N42－A对神经生长因子诱导PC12细胞分化的抑制作用

The Inhibition on NGF Induced PC12 Cell Neurite Qutgrowth by N42-A

研究表明，缺乏神经生长因子（ＮＧＦ）的营养支持是Ａｌｚｈｅｉｍｅｒ＇ｓ等神经元退行性疾病发生发展的重要原因，而ＮＧＦ和／或ＮＧＦ受体的过度表达则与一些神经系统肿瘤的发生发展有着十分密切的因果关系。采用（１２５）Ⅰ－ＮＧＦ受体特异结合实验作为ＮＧＦ受体活性物质筛选实验模型从中药牛膝中筛选出了能强烈地抑制（１２５）Ⅰ－ＮＧＦ受体结合的活性成分Ｎ４２－Ａ（ⅠＣ（５０）＝６．１８±３．４３，ｎ＝４）；细胞培养实验表明，Ｎ４２－Ａ对ＮＧＦ诱导大鼠嗜铬神经瘤ＰＣｌ２细胞的分化也具有很强的剂量依赖性抑制作用（对０．１ｎｍｏｌ／Ｌ和０．２ｎｍｏｌ／ＬＮＧＦ诱导的大鼠嗜铬神经病ＰＣ１２细胞轴突生长的半数抑制浓度分别为６μｇ／ｍＬ和２１μｇ／ｍＬ）。这表明，Ｎ４２－Ａ是神经元上介导ＮＧＦ诱导轴突生长的特异受体抑制剂，不仅对ＮＧＦ及其受体过度表达所致的神经系统肿瘤的防治具有潜在的应用价值，而且对Ａｌｚｈｅｉｍｅｒ＇ｓ等神经元退行性疾病防治药物的开发研究具有十分重要的意义。

NGF is a target-derived neuron trophic protein regulating the survival, development, and maintainence of sympathetic and some sensory neurons. It has been revealed that NGF can protect neuronal functional decay and promote nerve regenerationi NGF deficiency is the main cause of some kinds of neuron degeneration diseases such as Alzheimer' s disease,but NGF and/or its receptors overexpressed in some nerve tumors. N42-A is an antagonist of NGF receptor which can specificly inhibit NGF binding to its receptors on neuron plasma membrane (IC_(50)= 6. 18± 3. 43). In the present study, it was found that N42-A can block PC 12 cell neurite outgrowth induced by NGF; 10 μg/mL N42-A administration can obviously inhibit the neurite outgrowth.

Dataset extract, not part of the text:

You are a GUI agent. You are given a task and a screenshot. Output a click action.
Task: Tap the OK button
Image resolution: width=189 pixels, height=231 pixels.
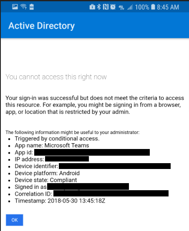[x=15, y=220]
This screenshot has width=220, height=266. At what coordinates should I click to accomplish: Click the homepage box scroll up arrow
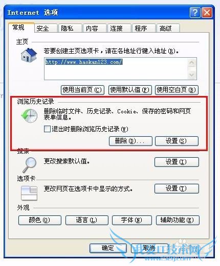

It suggests that N42-A is an antagonist of NGF receptors linked with neurite outgrowth, which makes it become important in developing drugs for tumors due to over expression of NGF and/or its receptor and diseases such as Alzheimer' s disease.